(Stored data entries)
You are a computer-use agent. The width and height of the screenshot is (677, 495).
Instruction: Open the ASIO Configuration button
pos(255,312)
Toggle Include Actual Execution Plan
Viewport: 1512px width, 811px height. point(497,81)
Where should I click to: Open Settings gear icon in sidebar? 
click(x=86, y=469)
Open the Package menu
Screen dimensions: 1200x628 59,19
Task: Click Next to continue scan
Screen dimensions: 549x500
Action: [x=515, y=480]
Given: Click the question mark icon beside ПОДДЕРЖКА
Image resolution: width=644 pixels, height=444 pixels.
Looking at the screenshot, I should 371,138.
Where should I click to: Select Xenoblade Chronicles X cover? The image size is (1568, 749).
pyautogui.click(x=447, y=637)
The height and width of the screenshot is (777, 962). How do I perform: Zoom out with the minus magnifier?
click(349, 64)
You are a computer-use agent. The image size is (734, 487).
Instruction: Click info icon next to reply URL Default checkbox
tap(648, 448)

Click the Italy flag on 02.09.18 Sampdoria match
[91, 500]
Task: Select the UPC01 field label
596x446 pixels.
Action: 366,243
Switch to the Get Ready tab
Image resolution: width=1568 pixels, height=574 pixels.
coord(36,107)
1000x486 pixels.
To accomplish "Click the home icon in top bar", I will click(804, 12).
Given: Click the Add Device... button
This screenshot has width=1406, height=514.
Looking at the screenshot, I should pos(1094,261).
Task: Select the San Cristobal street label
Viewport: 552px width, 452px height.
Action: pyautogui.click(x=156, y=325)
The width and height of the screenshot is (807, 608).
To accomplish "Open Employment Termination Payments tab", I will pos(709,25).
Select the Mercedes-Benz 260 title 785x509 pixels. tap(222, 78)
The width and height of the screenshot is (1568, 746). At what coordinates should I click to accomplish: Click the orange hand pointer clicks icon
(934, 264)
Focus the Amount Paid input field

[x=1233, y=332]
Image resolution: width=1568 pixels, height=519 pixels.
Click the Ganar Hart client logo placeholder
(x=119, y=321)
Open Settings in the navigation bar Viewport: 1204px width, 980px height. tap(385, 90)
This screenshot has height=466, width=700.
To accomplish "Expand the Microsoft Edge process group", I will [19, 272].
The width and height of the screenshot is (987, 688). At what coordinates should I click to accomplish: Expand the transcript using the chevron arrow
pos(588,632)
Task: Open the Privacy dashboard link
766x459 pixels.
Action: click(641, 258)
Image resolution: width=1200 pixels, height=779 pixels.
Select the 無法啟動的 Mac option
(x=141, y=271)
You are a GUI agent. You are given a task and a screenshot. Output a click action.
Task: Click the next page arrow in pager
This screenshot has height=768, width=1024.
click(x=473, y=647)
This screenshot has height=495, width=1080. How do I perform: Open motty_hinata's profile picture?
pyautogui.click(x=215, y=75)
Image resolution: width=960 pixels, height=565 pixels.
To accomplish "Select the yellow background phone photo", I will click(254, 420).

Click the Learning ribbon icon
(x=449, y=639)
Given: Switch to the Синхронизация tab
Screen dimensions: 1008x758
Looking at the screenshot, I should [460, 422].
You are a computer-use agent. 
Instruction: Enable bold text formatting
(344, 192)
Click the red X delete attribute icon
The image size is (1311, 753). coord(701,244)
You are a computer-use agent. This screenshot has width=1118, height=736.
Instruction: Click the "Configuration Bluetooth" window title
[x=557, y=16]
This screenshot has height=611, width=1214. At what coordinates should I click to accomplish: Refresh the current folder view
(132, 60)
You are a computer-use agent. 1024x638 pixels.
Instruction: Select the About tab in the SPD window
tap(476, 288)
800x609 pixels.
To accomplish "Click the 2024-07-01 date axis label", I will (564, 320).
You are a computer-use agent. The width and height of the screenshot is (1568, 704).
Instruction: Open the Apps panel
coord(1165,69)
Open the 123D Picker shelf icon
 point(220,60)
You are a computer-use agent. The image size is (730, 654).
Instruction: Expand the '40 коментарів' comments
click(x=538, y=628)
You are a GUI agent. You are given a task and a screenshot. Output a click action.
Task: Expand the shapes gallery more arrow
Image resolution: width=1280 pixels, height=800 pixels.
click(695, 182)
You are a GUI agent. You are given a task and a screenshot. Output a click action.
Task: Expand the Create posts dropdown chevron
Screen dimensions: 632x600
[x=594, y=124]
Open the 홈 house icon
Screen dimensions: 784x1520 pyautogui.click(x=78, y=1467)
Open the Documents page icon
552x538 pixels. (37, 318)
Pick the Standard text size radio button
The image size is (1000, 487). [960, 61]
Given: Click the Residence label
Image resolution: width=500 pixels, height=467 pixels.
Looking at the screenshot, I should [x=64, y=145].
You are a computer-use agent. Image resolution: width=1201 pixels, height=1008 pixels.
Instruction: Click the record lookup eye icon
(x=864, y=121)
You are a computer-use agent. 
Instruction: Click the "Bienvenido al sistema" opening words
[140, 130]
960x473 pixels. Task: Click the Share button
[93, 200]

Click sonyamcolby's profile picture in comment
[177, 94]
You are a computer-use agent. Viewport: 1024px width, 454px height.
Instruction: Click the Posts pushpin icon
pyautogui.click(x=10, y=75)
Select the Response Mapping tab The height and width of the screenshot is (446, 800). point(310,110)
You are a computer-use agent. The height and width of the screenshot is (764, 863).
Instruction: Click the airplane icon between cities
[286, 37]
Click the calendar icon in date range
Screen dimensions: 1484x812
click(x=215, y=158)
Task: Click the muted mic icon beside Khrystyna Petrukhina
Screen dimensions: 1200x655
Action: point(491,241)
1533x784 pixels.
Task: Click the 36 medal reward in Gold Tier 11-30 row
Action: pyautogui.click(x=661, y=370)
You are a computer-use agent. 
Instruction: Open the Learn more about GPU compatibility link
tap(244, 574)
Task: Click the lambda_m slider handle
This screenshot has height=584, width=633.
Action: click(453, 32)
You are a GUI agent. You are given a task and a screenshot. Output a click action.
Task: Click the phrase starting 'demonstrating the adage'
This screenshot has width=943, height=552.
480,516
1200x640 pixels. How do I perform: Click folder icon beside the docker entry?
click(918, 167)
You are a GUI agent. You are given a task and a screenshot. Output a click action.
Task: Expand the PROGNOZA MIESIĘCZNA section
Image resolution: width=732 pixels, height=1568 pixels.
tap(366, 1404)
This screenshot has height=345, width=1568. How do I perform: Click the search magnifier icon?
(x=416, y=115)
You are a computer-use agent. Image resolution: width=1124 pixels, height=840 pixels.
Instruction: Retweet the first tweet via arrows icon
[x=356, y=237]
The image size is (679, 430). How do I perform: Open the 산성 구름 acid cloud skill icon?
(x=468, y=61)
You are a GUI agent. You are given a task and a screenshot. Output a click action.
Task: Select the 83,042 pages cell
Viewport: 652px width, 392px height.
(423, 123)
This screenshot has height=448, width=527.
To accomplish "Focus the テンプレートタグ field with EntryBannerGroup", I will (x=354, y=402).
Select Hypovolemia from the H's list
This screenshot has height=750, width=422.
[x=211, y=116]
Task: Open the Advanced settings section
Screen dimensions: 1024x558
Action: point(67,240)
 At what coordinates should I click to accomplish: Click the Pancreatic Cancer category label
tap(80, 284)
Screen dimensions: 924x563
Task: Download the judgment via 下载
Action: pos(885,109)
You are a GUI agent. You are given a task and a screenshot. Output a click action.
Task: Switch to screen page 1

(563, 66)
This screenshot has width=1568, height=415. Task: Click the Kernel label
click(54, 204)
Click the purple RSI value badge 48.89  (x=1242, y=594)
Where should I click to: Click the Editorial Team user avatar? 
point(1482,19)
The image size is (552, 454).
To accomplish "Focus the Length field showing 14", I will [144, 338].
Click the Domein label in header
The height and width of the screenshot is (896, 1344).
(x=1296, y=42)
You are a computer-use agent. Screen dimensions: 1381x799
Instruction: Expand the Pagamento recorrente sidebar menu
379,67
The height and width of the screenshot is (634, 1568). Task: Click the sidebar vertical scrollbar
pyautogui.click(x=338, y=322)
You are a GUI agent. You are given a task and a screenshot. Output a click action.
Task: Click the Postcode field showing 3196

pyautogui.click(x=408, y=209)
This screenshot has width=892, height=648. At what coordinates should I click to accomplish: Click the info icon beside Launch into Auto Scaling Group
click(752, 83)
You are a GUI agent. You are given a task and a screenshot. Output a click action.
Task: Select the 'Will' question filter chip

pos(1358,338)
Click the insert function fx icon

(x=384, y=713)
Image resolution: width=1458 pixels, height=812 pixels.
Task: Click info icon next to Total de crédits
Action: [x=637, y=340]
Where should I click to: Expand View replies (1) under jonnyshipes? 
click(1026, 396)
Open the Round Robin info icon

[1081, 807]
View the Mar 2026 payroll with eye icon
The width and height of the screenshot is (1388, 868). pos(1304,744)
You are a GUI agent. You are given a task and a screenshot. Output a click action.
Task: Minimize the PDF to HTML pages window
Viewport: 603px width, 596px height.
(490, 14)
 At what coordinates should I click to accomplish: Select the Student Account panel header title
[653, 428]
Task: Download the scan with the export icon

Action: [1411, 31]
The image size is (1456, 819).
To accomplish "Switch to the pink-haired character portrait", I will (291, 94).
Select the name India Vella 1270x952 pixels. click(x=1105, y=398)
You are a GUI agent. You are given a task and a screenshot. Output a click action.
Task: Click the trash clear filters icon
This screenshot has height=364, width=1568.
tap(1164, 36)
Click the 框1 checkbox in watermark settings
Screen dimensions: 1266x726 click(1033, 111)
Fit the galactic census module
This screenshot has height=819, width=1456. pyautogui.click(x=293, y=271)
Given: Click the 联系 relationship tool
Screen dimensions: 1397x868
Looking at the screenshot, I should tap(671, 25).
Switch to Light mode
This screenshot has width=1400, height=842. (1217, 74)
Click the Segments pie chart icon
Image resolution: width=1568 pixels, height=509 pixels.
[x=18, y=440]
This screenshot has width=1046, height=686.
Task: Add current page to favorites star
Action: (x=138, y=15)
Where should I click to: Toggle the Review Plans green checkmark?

■ **What the exercise asks**:
What lines in the entries contain "date"? Report each one by copying it.

■ **Result**:
To accomplish "Click the 2024-07-01 date axis label", I will (564, 320).
Click the calendar icon in date range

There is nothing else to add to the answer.